Ewch i’r prif gynnwys

Stochastic models for increments of EEG recordings using heavy-tailed and fractional diffusions

This research project is in competition for funding with one or more projects available across the EPSRC Doctoral Training Partnership (DTP). Usually the projects which receive the best applicants will be awarded the funding. Find out more information about the DTP and how to apply.

Application deadline: 15 March 2019

Start date: 1 October 2019

The goal of this project is to build new stochastic models for the EEG data using stochastic processes, namely heavy-tailed diffusion and fractional diffusion.

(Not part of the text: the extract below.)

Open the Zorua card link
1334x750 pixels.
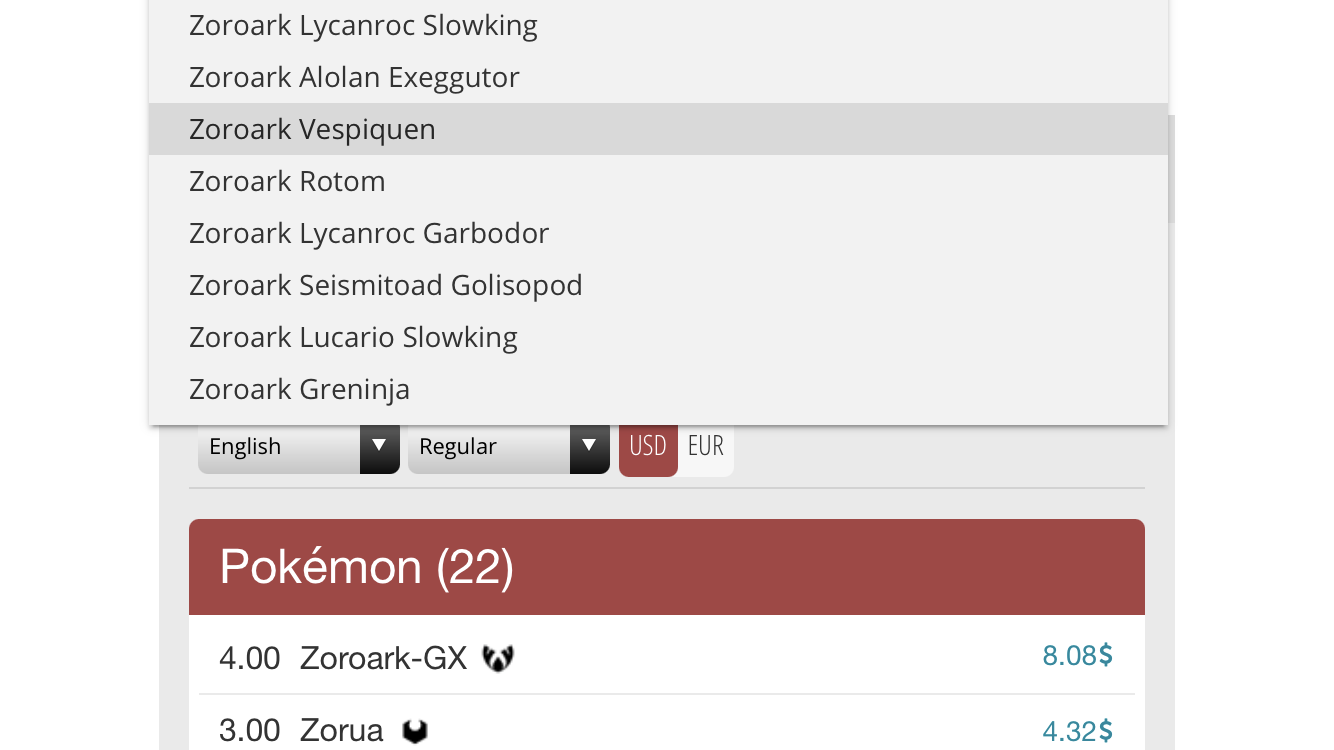point(341,731)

Electroencephalogram (EEG) is a record of electrical activity generated by a large number of cortical neurons in the brain. The supervisors have real-world EEG data from African children affected by cerebral malaria, as well as data on subsequent neurodevelopmental and cognitive outcomes of these children. The over-arching goal of the project is to build new stochastic models for the EEG data using stochastic processes, namely heavy-tailed diffusion and fractional diffusion. The proposed new mathematical methods will result in estimation of the EEG parameters, which could predict which children would have neurocognitive deficits after surviving cerebral malaria.

Background

The heavy-tailed and diffusion and fractional diffusion models are novel and powerful models of stochastic processes incorporating properties of classical and anomalous diffusions. These  models can be supported by Electroencephalogram (EEG) data described above. The identification problem can be solved by using generalised method of moments, martingale estimation function method and quasi-likelihood method will be used and the results will be compared.

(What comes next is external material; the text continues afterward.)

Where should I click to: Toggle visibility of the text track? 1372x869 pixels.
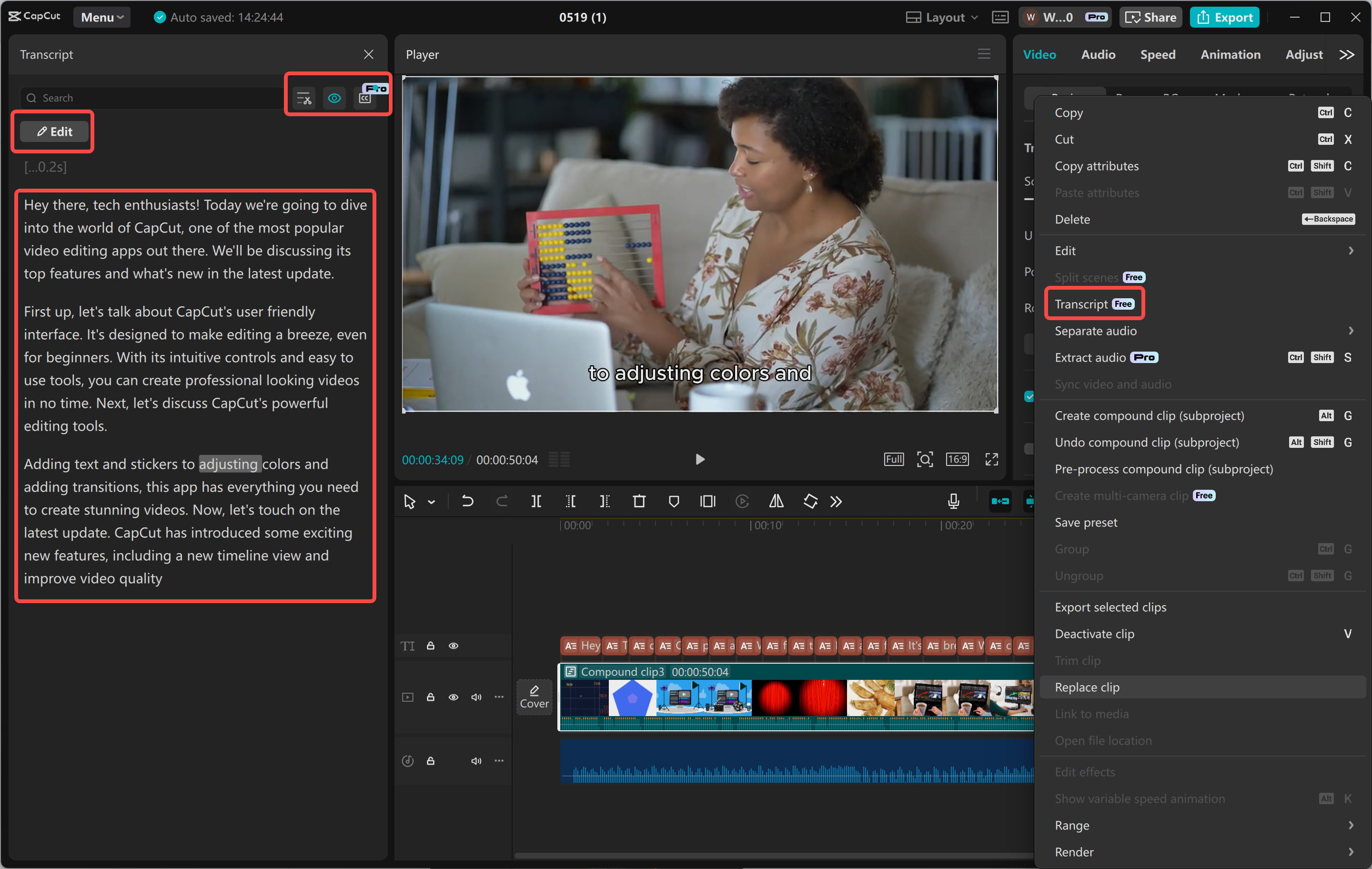click(454, 646)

Preliminary analyses of the available EEG data indicate that the increments of EEG recordings for some channels have a normal distribution or  Student distribution. Student distribution is a heavy-tailed distribution, so it is preferred for modelling the distribution of recordings in which extreme jumps in brain activity are much more common. Much more interesting histograms are symmetric with two or even three peaks, indicating that the distribution of increments of EEG recordings should be modelled with a new symmetric multi-modal distribution.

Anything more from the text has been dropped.